My other machine has Windows XP. There, the same experiment works - I can paste non-Latin-1 accented
Latin characters, Greek, the Euro symbol, etc.
I have not tried this on either machine with a non-English keyboard or IME.
I do not have other shells available on my Windows machines.
Microsoft people (and users) on the list should be able to give more tips.
Deepak Chand Rathore wrote:
> hi markus,
> do u know any shell through which we can enter 16 bit file names in windows
> as in Windows 2000, both FAT and NTFS use the Unicode character set for
> their names , but i am able to enter to enter
> 16 bit characters only through GUI.
> does such shell exist or not ?
> Thanks for ur ideas.
> -----Original Message-----
> From: Markus Scherer [mailto:email@example.com]
> Sent: Donnerstag, 22. Januar 2004 22:41
> To: unicode
> Subject: Re: problem - non-ASCII characters on Windows command line
> Your code looks like a Windows program.
> I recommend to use the WCHAR* version of main() itself - wmain() or _wmain()
> or similar.

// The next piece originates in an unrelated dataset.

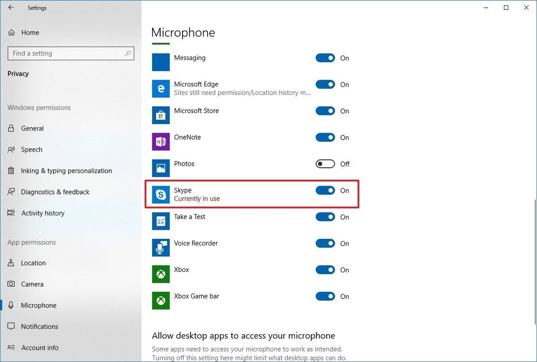Click the Take a Test icon

[x=161, y=220]
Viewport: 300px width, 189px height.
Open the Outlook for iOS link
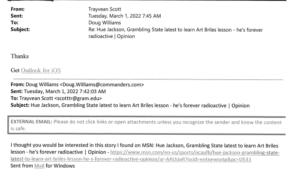(x=41, y=71)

It's been a
> while since I did this... see MSDN for details.
> In other words, don't just use a char* version of main() and then try to
> convert to Unicode, but use
> the Unicode version of main() directly. You will then get WCHAR *argv
> right away.
> Also, try to not output to another non-Unicode codepage. In your case, you
> get input in the system
> "ANSI" codepage (which is the Windows non-Unicode codepage for legacy
> applications), and since you
> output to the console, your output is converted to the "OEM" codepage.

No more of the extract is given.